• [PROBLEM TO WORK ON]:
Copy out all of the entries exactly as they appear.

• [DATA TO EXAMINE]:
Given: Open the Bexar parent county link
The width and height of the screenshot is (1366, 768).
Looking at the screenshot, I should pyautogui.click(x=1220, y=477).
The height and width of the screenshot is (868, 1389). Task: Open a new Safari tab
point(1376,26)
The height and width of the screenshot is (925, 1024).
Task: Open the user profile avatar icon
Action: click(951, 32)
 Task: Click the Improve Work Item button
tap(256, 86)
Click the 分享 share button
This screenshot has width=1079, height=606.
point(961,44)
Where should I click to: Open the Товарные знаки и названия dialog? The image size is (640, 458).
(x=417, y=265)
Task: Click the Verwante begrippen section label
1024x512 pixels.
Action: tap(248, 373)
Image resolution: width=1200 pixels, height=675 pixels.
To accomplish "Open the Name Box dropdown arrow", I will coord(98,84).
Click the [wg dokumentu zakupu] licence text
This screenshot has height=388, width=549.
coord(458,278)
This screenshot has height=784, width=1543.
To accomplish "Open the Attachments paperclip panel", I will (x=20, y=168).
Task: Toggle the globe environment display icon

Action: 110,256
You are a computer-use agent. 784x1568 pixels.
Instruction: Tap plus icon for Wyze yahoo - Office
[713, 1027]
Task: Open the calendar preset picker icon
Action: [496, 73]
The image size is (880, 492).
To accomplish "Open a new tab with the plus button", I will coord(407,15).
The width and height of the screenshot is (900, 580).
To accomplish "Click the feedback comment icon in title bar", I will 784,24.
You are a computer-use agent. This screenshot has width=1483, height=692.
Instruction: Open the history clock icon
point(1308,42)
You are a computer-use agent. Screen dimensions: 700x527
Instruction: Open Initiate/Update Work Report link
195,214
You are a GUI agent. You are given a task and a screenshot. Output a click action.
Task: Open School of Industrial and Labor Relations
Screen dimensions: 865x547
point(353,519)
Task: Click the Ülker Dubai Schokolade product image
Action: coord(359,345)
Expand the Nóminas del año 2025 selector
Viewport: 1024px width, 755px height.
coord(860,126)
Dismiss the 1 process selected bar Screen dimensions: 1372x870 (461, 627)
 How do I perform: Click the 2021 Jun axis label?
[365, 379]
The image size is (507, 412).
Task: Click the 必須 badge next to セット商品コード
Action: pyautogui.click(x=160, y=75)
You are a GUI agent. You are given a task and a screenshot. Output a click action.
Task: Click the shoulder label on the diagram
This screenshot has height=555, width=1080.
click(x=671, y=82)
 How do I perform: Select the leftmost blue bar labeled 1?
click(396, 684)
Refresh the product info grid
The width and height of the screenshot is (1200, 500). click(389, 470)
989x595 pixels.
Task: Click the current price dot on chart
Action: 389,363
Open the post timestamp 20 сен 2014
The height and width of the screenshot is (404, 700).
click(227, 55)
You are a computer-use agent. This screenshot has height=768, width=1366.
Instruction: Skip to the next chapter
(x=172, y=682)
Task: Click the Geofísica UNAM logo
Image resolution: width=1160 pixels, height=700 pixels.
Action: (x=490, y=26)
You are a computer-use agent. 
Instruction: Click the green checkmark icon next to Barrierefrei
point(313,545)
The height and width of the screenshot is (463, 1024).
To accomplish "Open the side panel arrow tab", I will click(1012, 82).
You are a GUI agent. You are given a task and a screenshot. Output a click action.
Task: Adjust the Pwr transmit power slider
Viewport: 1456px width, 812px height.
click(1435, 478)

• [RESULT BELOW]:
Given: Open the Bexar parent county link
The width and height of the screenshot is (1366, 768).
Looking at the screenshot, I should pyautogui.click(x=1220, y=477).
The height and width of the screenshot is (868, 1389). Task: Open a new Safari tab
point(1376,26)
The height and width of the screenshot is (925, 1024).
Task: Open the user profile avatar icon
Action: click(951, 32)
 Task: Click the Improve Work Item button
tap(256, 86)
Click the 分享 share button
This screenshot has width=1079, height=606.
point(961,44)
Where should I click to: Open the Товарные знаки и названия dialog? The image size is (640, 458).
(x=417, y=265)
Task: Click the Verwante begrippen section label
1024x512 pixels.
Action: tap(248, 373)
Image resolution: width=1200 pixels, height=675 pixels.
To accomplish "Open the Name Box dropdown arrow", I will coord(98,84).
Click the [wg dokumentu zakupu] licence text
This screenshot has height=388, width=549.
coord(458,278)
This screenshot has height=784, width=1543.
To accomplish "Open the Attachments paperclip panel", I will (x=20, y=168).
Task: Toggle the globe environment display icon

Action: 110,256
You are a computer-use agent. 784x1568 pixels.
Instruction: Tap plus icon for Wyze yahoo - Office
[713, 1027]
Task: Open the calendar preset picker icon
Action: [496, 73]
The image size is (880, 492).
To accomplish "Open a new tab with the plus button", I will coord(407,15).
The width and height of the screenshot is (900, 580).
To accomplish "Click the feedback comment icon in title bar", I will 784,24.
You are a computer-use agent. This screenshot has width=1483, height=692.
Instruction: Open the history clock icon
point(1308,42)
You are a computer-use agent. Screen dimensions: 700x527
Instruction: Open Initiate/Update Work Report link
195,214
You are a GUI agent. You are given a task and a screenshot. Output a click action.
Task: Open School of Industrial and Labor Relations
Screen dimensions: 865x547
point(353,519)
Task: Click the Ülker Dubai Schokolade product image
Action: coord(359,345)
Expand the Nóminas del año 2025 selector
Viewport: 1024px width, 755px height.
coord(860,126)
Dismiss the 1 process selected bar Screen dimensions: 1372x870 (461, 627)
 How do I perform: Click the 2021 Jun axis label?
[365, 379]
The image size is (507, 412).
Task: Click the 必須 badge next to セット商品コード
Action: pyautogui.click(x=160, y=75)
You are a GUI agent. You are given a task and a screenshot. Output a click action.
Task: Click the shoulder label on the diagram
This screenshot has height=555, width=1080.
click(x=671, y=82)
 How do I perform: Select the leftmost blue bar labeled 1?
click(396, 684)
Refresh the product info grid
The width and height of the screenshot is (1200, 500). click(389, 470)
989x595 pixels.
Task: Click the current price dot on chart
Action: 389,363
Open the post timestamp 20 сен 2014
The height and width of the screenshot is (404, 700).
click(227, 55)
You are a computer-use agent. This screenshot has height=768, width=1366.
Instruction: Skip to the next chapter
(x=172, y=682)
Task: Click the Geofísica UNAM logo
Image resolution: width=1160 pixels, height=700 pixels.
Action: (x=490, y=26)
You are a computer-use agent. 
Instruction: Click the green checkmark icon next to Barrierefrei
point(313,545)
The height and width of the screenshot is (463, 1024).
To accomplish "Open the side panel arrow tab", I will click(1012, 82).
You are a GUI agent. You are given a task and a screenshot. Output a click action.
Task: Adjust the Pwr transmit power slider
Viewport: 1456px width, 812px height.
click(1435, 478)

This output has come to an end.